My Leverhulme project is titled ‘To the Reader: The English Preface in Print, c. 1475-1623'. It examines prefaces addressed to readers in English books printed until 1623 to chart their increasing prominence and to assess their significance in relation to the emerging conventions of print culture. Working from Caxton to Shakespeare, the project identifies the preface to the reader as a vital site of exchange between the makers and readers of books. It ventures beyond canonical literary works to account for the proliferation of prefaces to readers across several genres of late medieval and early modern printed texts.

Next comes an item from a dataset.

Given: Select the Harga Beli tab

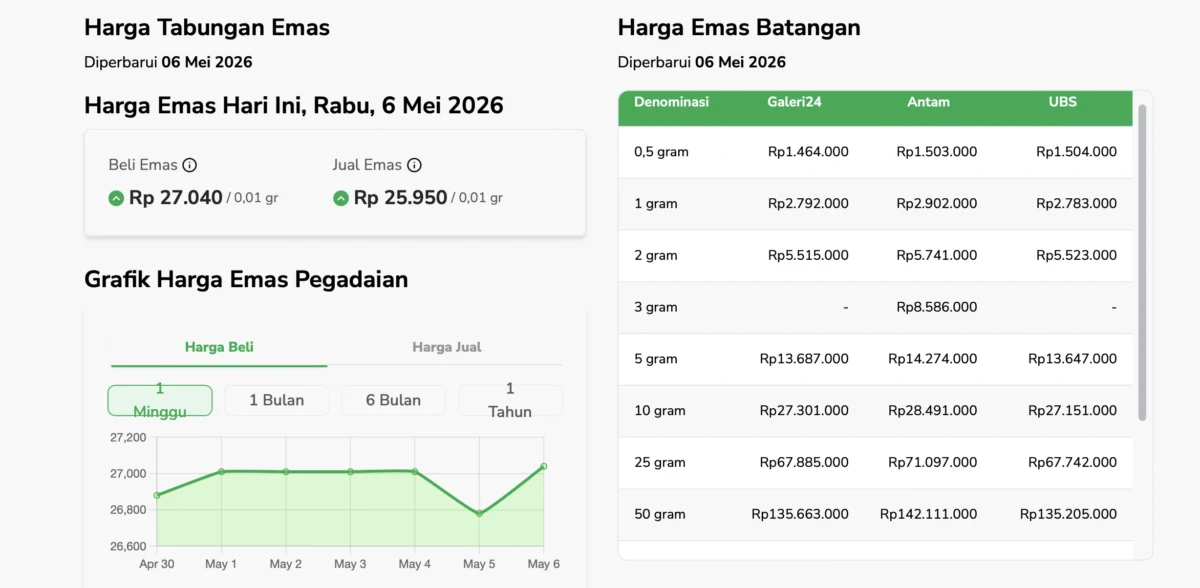Looking at the screenshot, I should pos(219,347).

I am also writing a monograph based on my doctoral thesis, provisionally titled ‘Chaucer’s Old Books and Early Modern Readers’. This work writes a history of Chaucer’s ‘old’ books—fifteenth-century manuscripts and early printed volumes—in relation to the emergent authority of the printed editions of the sixteenth and seventeenth centuries. Grounded in the collections, reading habits, and bibliographical practices of historical readers, it offers material evidence that Chaucer and his works presented an occasion for early modern readers to think about the value, authority, and limitations of older volumes in an age where new books proliferated.
I was educated at the universities of Toronto (BA, Hons), Oxford (MPhil), and Cambridge (PhD), where I was a Gates Cambridge Scholar. Before returning to Oxford as a Leverhulme Early Career Fellow in 2018, I was a postdoctoral researcher at the University of Geneva. I have been the recipient of research fellowships awarded by the Bibliographical Society, the Bodleian Centre for the Study of the Book, the Social Sciences and Humanities Research Council of Canada (SSHRC), and the Jackman Humanities Institute (JHI) at the University of Toronto.